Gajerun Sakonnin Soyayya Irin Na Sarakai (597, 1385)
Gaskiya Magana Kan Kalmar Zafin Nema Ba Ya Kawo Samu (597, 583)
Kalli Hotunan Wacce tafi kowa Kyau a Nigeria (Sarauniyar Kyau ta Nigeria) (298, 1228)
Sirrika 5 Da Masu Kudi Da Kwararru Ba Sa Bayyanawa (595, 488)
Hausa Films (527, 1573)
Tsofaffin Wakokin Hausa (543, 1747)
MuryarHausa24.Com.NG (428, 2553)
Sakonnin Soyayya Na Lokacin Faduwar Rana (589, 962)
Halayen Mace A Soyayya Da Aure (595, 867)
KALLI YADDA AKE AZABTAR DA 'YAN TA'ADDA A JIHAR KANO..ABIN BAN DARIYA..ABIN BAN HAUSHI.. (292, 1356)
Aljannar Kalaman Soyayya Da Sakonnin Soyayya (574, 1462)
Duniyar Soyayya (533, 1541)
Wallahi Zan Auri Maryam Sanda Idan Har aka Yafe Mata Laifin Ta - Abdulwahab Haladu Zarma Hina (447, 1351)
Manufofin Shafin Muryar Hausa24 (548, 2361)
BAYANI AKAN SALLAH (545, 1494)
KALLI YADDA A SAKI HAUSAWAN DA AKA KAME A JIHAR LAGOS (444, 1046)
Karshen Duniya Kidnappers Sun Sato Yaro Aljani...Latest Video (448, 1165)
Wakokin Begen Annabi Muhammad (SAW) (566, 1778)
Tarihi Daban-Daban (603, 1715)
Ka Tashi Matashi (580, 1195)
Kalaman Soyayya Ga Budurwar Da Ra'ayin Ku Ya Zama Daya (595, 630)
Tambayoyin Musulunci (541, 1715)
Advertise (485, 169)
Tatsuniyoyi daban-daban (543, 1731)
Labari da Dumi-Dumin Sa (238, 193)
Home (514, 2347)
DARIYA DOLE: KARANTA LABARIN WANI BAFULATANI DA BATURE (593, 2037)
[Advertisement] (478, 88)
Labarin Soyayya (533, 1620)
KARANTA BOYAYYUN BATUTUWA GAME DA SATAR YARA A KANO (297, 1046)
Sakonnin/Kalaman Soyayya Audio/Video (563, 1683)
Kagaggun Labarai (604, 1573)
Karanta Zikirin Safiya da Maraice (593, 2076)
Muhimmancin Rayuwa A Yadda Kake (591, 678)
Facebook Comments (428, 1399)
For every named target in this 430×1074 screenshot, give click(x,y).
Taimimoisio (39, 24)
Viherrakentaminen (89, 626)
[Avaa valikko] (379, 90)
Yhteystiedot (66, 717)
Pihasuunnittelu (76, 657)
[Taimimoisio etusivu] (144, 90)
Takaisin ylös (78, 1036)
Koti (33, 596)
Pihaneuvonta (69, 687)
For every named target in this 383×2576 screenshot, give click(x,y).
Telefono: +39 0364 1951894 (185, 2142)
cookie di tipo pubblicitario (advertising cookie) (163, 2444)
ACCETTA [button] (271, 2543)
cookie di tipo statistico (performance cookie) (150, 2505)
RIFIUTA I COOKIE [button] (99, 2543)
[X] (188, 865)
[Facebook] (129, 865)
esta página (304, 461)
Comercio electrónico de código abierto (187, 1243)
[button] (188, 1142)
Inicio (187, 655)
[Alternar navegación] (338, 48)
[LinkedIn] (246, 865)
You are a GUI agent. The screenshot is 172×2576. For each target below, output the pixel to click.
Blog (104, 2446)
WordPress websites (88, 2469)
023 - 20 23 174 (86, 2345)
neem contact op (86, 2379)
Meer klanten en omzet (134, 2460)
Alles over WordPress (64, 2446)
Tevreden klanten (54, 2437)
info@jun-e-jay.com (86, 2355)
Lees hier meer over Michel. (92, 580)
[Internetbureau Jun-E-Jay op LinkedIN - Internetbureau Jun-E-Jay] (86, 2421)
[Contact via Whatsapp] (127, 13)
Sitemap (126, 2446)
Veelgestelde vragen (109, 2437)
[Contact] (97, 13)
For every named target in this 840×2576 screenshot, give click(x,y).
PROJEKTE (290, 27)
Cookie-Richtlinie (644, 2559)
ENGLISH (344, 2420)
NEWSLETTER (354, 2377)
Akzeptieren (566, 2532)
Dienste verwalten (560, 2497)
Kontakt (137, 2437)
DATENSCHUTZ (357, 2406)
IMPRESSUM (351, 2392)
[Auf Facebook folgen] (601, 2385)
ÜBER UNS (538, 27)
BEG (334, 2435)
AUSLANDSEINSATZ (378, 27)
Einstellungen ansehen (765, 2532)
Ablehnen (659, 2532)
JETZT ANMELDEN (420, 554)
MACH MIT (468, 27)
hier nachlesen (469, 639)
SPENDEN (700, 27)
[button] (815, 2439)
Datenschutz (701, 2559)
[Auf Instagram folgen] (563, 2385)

┄┄┄┄┄┄

Work request: Start to finish, transcribe the listing above exactly.

Response:
Gajerun Sakonnin Soyayya Irin Na Sarakai (597, 1385)
Gaskiya Magana Kan Kalmar Zafin Nema Ba Ya Kawo Samu (597, 583)
Kalli Hotunan Wacce tafi kowa Kyau a Nigeria (Sarauniyar Kyau ta Nigeria) (298, 1228)
Sirrika 5 Da Masu Kudi Da Kwararru Ba Sa Bayyanawa (595, 488)
Hausa Films (527, 1573)
Tsofaffin Wakokin Hausa (543, 1747)
MuryarHausa24.Com.NG (428, 2553)
Sakonnin Soyayya Na Lokacin Faduwar Rana (589, 962)
Halayen Mace A Soyayya Da Aure (595, 867)
KALLI YADDA AKE AZABTAR DA 'YAN TA'ADDA A JIHAR KANO..ABIN BAN DARIYA..ABIN BAN HAUSHI.. (292, 1356)
Aljannar Kalaman Soyayya Da Sakonnin Soyayya (574, 1462)
Duniyar Soyayya (533, 1541)
Wallahi Zan Auri Maryam Sanda Idan Har aka Yafe Mata Laifin Ta - Abdulwahab Haladu Zarma Hina (447, 1351)
Manufofin Shafin Muryar Hausa24 (548, 2361)
BAYANI AKAN SALLAH (545, 1494)
KALLI YADDA A SAKI HAUSAWAN DA AKA KAME A JIHAR LAGOS (444, 1046)
Karshen Duniya Kidnappers Sun Sato Yaro Aljani...Latest Video (448, 1165)
Wakokin Begen Annabi Muhammad (SAW) (566, 1778)
Tarihi Daban-Daban (603, 1715)
Ka Tashi Matashi (580, 1195)
Kalaman Soyayya Ga Budurwar Da Ra'ayin Ku Ya Zama Daya (595, 630)
Tambayoyin Musulunci (541, 1715)
Advertise (485, 169)
Tatsuniyoyi daban-daban (543, 1731)
Labari da Dumi-Dumin Sa (238, 193)
Home (514, 2347)
DARIYA DOLE: KARANTA LABARIN WANI BAFULATANI DA BATURE (593, 2037)
[Advertisement] (478, 88)
Labarin Soyayya (533, 1620)
KARANTA BOYAYYUN BATUTUWA GAME DA SATAR YARA A KANO (297, 1046)
Sakonnin/Kalaman Soyayya Audio/Video (563, 1683)
Kagaggun Labarai (604, 1573)
Karanta Zikirin Safiya da Maraice (593, 2076)
Muhimmancin Rayuwa A Yadda Kake (591, 678)
Facebook Comments (428, 1399)
For every named target in this 430×1074 screenshot, give click(x,y).
Taimimoisio (39, 24)
Viherrakentaminen (89, 626)
[Avaa valikko] (379, 90)
Yhteystiedot (66, 717)
Pihasuunnittelu (76, 657)
[Taimimoisio etusivu] (144, 90)
Takaisin ylös (78, 1036)
Koti (33, 596)
Pihaneuvonta (69, 687)
For every named target in this 383×2576 screenshot, give click(x,y).
Telefono: +39 0364 1951894 (185, 2142)
cookie di tipo pubblicitario (advertising cookie) (163, 2444)
ACCETTA [button] (271, 2543)
cookie di tipo statistico (performance cookie) (150, 2505)
RIFIUTA I COOKIE [button] (99, 2543)
[X] (188, 865)
[Facebook] (129, 865)
esta página (304, 461)
Comercio electrónico de código abierto (187, 1243)
[button] (188, 1142)
Inicio (187, 655)
[Alternar navegación] (338, 48)
[LinkedIn] (246, 865)
You are a GUI agent. The screenshot is 172×2576. For each target below, output the pixel to click.
Blog (104, 2446)
WordPress websites (88, 2469)
023 - 20 23 174 (86, 2345)
neem contact op (86, 2379)
Meer klanten en omzet (134, 2460)
Alles over WordPress (64, 2446)
Tevreden klanten (54, 2437)
info@jun-e-jay.com (86, 2355)
Lees hier meer over Michel. (92, 580)
[Internetbureau Jun-E-Jay op LinkedIN - Internetbureau Jun-E-Jay] (86, 2421)
[Contact via Whatsapp] (127, 13)
Sitemap (126, 2446)
Veelgestelde vragen (109, 2437)
[Contact] (97, 13)
For every named target in this 840×2576 screenshot, give click(x,y).
PROJEKTE (290, 27)
Cookie-Richtlinie (644, 2559)
ENGLISH (344, 2420)
NEWSLETTER (354, 2377)
Akzeptieren (566, 2532)
Dienste verwalten (560, 2497)
Kontakt (137, 2437)
DATENSCHUTZ (357, 2406)
IMPRESSUM (351, 2392)
[Auf Facebook folgen] (601, 2385)
ÜBER UNS (538, 27)
BEG (334, 2435)
AUSLANDSEINSATZ (378, 27)
Einstellungen ansehen (765, 2532)
Ablehnen (659, 2532)
JETZT ANMELDEN (420, 554)
MACH MIT (468, 27)
hier nachlesen (469, 639)
SPENDEN (700, 27)
[button] (815, 2439)
Datenschutz (701, 2559)
[Auf Instagram folgen] (563, 2385)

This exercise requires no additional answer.